Я охотно забрал бы у трудящегося человека ответственность за общечеловеческие проблемы — ответственность, для него невыносимую, отравляющую ему жизнь. Я охотно забрал бы у него ответственность за будущее человечества, за развитие мысли и направление развития общества. Но я охотно разделил бы с ним общую веру в будущее и надежду на лучшее. И я бы взял на себя часть его ответственности за будущее, если бы мне ее вверили.

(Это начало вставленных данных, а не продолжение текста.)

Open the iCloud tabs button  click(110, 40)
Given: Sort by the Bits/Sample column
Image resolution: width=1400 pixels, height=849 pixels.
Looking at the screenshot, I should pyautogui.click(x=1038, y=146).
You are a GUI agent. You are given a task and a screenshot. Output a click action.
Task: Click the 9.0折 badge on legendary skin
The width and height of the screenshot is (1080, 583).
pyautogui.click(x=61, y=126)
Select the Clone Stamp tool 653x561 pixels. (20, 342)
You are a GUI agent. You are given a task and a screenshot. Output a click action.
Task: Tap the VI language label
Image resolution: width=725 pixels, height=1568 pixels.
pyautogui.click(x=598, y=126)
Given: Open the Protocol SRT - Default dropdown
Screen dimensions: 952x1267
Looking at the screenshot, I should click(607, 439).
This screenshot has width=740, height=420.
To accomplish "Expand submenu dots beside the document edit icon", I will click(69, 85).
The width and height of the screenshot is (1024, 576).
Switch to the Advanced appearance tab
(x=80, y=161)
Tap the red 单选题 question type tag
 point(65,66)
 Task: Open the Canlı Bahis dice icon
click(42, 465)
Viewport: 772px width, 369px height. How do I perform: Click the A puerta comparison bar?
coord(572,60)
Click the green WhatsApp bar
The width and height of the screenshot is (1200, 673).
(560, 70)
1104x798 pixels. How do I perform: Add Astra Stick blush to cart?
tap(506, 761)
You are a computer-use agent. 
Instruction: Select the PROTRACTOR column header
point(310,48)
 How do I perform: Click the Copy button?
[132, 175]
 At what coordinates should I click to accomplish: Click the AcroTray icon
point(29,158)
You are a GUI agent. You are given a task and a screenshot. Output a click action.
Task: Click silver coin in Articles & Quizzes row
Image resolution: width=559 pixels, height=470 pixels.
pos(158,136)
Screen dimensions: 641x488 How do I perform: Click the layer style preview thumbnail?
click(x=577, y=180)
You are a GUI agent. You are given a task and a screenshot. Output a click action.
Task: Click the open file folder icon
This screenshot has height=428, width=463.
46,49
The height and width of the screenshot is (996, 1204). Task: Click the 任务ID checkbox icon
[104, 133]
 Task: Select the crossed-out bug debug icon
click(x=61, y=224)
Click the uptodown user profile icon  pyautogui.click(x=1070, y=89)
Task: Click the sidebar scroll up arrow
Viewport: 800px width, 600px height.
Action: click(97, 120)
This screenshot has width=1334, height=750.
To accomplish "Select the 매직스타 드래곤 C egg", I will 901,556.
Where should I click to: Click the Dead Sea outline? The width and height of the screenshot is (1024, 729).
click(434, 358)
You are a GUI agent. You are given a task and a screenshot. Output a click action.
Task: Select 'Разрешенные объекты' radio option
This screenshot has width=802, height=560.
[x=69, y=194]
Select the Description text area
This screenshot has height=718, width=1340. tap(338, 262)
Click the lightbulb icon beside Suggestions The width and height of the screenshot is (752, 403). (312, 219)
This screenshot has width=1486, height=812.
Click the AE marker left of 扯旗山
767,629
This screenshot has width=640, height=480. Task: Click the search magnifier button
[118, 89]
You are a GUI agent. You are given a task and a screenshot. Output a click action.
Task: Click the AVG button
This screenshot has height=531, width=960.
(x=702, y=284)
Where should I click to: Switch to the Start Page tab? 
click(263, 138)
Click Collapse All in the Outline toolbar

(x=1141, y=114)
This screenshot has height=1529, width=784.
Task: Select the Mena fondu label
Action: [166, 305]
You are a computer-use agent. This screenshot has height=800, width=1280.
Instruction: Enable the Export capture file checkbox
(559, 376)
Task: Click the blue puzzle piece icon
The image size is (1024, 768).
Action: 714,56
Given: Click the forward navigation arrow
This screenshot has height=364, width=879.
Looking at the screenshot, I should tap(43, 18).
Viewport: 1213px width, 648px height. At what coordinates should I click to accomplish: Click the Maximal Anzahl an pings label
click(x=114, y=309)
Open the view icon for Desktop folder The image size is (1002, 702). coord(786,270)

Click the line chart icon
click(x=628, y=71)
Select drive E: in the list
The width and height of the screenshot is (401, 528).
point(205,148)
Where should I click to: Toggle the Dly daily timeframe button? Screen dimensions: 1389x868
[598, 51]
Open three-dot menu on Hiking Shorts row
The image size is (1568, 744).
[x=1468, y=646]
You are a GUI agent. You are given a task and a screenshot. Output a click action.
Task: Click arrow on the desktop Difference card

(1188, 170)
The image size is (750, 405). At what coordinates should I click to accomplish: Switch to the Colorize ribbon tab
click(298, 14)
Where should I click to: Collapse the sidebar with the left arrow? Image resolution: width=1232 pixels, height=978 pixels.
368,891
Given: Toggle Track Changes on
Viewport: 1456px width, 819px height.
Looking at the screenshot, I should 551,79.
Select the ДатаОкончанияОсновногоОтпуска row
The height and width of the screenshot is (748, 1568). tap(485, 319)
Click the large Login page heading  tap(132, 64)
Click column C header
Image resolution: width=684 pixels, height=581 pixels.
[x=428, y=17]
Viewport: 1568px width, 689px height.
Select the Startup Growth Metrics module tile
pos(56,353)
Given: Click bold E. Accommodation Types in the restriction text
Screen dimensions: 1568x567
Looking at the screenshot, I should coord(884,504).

Я бы охотно забрал у него все книги, газеты и всяческие теории. Взамен я вернул бы ему его прежнюю беззаботность, богатую, свойственную ему искони спонтанность и полноту жизни.

Глава X

РОДИТЕЛЬСКАЯ ЛЮБОВЬ

В сложный период своего полового созревания индивид проходит вторую стадию развития. Нормальный переход на эту стадию невозможен, пока не будет обеспечиваться в полной мере деятельность первых четырех полюсов психики. Детство — это, образно говоря, «куколка», из которой должна выбираться на свет каждая человеческая «бабочка». Этого можно достичь лишь ценою полного напряжения сил: попробуйте-ка выбраться на свет, если он всей своей тяжестью, всей своей традицией любви наваливается на вас и не дает вам выпростаться из «куколки».